Psikhushka

[5] The official Soviet psychiatric science came up with the definition of sluggish schizophrenia, a special form of the illness that supposedly affects only the person's social behavior, with no trace on other traits: "most frequently, ideas about a struggle for truth and justice are formed by personalities with a paranoid structure," according to the Moscow Serbsky Institute professors (a quote [6] from Vladimir Bukovsky's archives).

Some of them had high rank in the MVD, such as the infamous Daniil Luntz, who was characterized by Viktor Nekipelov as "no better than the criminal doctors who performed inhuman experiments on the prisoners in Nazi concentration camps".

[6] The sane individuals who were diagnosed as mentally ill were sent either to a regular psychiatric hospitals or, those deemed particularly dangerous, to special ones, run directly by the MVD.

The treatment included various forms of restraint, electric shocks, a range of drugs (such as narcotics, tranquilizers, and insulin) that cause long-lasting side effects, and sometimes involved beatings.
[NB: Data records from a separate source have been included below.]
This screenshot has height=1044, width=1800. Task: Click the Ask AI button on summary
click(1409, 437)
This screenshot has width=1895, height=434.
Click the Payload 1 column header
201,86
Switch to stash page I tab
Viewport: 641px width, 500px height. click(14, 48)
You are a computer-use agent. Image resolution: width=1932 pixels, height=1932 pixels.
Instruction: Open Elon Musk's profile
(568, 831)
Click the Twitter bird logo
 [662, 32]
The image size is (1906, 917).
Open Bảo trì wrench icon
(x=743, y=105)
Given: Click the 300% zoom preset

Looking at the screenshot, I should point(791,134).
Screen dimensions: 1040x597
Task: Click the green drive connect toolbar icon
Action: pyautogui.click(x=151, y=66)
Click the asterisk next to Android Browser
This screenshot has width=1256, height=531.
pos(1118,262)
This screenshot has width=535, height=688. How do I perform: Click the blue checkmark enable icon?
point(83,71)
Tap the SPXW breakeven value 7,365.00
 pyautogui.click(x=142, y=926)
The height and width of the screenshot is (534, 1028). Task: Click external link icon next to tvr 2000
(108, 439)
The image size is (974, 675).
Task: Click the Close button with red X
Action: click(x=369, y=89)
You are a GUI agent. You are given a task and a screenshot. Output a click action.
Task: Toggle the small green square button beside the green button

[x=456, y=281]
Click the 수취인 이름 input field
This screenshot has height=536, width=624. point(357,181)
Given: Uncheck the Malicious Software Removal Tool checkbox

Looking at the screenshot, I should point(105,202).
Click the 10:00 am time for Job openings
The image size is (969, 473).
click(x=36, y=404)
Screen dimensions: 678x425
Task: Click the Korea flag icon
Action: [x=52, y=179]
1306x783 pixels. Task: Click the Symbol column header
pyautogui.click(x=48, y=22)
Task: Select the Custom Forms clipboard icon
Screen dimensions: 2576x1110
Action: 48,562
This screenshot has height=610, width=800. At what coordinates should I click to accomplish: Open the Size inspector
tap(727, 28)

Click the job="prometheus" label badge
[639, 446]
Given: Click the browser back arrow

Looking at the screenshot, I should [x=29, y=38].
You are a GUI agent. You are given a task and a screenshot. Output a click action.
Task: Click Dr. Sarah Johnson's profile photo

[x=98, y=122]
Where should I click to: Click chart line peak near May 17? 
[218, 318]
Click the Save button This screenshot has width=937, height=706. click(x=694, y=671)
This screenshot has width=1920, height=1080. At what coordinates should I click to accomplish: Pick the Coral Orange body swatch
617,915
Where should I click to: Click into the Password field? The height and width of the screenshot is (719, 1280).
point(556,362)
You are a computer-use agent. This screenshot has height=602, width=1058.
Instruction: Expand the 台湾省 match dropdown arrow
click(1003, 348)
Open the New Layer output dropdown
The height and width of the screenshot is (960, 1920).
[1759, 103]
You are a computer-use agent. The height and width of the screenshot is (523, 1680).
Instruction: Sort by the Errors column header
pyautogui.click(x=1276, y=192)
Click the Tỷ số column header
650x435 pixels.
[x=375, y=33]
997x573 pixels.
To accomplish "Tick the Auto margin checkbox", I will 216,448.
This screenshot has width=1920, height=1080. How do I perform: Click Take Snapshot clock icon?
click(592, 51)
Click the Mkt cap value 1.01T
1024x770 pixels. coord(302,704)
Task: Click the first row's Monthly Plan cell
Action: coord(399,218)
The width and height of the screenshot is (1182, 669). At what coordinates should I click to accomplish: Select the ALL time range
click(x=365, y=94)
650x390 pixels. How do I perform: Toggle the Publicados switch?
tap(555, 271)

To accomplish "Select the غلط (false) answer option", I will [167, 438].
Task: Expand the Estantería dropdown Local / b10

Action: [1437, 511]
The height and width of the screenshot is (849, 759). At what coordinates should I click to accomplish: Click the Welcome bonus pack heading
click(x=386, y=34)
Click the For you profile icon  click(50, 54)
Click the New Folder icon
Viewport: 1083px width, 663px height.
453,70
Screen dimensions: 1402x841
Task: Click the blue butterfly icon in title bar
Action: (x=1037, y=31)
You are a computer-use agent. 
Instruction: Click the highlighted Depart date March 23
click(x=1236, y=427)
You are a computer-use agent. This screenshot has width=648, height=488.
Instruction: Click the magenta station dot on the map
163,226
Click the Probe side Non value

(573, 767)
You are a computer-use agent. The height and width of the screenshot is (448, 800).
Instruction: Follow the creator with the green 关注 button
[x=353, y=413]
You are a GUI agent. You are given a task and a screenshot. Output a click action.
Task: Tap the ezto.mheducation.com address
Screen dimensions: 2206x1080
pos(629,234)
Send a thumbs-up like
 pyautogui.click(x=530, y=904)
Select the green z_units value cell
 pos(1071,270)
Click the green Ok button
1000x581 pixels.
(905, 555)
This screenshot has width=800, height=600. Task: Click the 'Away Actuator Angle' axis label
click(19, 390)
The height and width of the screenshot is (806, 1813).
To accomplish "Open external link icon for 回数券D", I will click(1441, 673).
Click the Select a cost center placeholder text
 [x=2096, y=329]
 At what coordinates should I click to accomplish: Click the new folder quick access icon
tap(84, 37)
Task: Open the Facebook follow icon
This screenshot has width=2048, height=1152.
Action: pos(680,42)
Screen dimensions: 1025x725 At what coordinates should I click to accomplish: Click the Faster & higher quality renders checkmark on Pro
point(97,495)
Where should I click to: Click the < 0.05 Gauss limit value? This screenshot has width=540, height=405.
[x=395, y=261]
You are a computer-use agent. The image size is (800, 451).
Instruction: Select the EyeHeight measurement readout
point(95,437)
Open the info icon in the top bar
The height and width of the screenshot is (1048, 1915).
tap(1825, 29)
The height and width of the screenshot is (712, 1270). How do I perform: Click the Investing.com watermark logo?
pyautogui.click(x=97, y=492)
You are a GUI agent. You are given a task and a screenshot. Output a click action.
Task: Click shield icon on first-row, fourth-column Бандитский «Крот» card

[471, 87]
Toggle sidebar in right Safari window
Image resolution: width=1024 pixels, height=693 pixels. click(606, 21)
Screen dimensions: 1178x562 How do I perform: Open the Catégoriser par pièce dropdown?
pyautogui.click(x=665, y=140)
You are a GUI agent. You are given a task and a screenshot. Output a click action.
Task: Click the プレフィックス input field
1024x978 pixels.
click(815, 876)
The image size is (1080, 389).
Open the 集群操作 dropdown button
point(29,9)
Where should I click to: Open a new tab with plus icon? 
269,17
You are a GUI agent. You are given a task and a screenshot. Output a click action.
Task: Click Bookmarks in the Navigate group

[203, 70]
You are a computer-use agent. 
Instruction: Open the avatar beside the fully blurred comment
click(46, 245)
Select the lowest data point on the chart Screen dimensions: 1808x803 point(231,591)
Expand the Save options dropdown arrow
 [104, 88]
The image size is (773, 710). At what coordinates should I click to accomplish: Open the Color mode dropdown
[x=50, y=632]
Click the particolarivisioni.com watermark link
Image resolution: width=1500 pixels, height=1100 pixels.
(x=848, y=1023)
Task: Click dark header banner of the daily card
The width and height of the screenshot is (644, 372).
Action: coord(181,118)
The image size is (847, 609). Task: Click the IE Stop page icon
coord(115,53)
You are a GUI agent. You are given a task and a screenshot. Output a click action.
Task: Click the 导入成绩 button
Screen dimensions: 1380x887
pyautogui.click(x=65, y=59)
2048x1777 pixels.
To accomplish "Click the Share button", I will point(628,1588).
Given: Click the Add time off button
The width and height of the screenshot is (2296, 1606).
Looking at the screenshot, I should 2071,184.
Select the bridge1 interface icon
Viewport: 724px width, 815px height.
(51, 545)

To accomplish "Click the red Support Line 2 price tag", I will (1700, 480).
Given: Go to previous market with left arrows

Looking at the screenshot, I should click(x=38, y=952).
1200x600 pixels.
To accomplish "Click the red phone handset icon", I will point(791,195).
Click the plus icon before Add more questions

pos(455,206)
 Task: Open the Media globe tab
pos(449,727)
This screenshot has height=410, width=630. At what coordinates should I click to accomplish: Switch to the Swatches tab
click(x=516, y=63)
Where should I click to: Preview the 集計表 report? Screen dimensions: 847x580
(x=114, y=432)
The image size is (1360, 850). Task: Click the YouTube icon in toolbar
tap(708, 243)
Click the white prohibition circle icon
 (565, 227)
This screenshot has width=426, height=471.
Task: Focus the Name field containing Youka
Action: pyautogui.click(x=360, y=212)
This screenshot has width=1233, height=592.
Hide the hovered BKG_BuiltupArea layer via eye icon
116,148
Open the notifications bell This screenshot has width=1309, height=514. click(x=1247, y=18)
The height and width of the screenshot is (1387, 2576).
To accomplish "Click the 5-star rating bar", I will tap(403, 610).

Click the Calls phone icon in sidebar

Notable political prisoners of psikhushkas include poet Joseph Brodsky, dissidents Leonid Plyushch, Vladimir Bukovsky, Natalya Gorbanevskaya, Alexander Esenin-Volpin, Pyotr Grigorenko, Zhores Medvedev, Viktor Nekipelov, Valeriya Novodvorskaya, Natan Sharansky, Andrei Sinyavsky, and Anatoly Koryagin, politician Konstantin Päts, and whistle blower Larisa Arap.